愛しき鉄之丞

芳ノごとう

愛しき鉄之丞

(1)

 お慕いいたしております。私がそう呟くと、あなたはぴたりと動きを止めました。私も、生涯胸に秘めたままでいるつもりだった想いが口から零れ落ちたものですから、顔を伏せてしまいました。

 あなたは、私の言葉の続きをお待ちになっているようでした。ですが私はただもうどぎまぎするばかりで、膝に置いた自分の手の指先を見つめていました。

 私が何も言わないでいると、あなたはお茶会の準備を再開なさいました。食器の触れ合う音が耳につきます。

 私は大変焦りました。元々お伝えするつもりでなかった慕情とはいえ、一度外へまろび出たものです。それをなかったことにしたくはありません。毒を食らわば皿までです。ですがこのままでは立ち消えになる。そう頭では分かっているのに、声を出すことすらできません。

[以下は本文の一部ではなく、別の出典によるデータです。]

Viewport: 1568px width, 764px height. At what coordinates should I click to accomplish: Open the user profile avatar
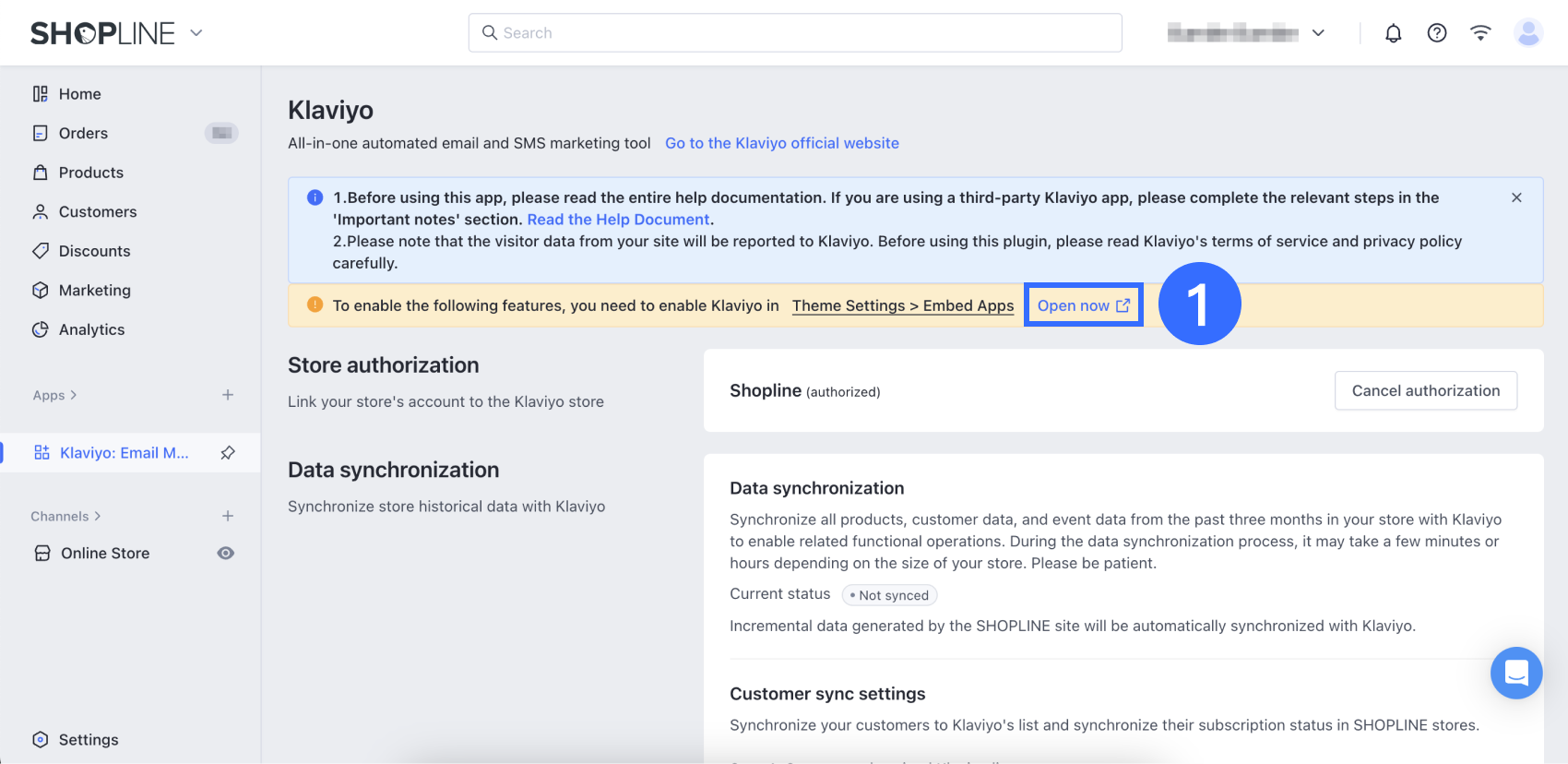point(1527,33)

 俯いたままの私の前に、あなたは空のティーカップを置きました。そして

「どなたを」

と低い声で話しかけてきました。

 そのたった一言で、強張っていた体がほどけました。

 私は顔を上げ、傍らに立つあなたを見上げました。あなたは私を見つめ返しています。

 あなたはいつだって私に手を差し伸べてくださる。

 それにしても、あなたの疑問はごもっともでした。顔も見ずに申し上げたものですから、あれが誰に向けての告白か判然としないのも頷けます。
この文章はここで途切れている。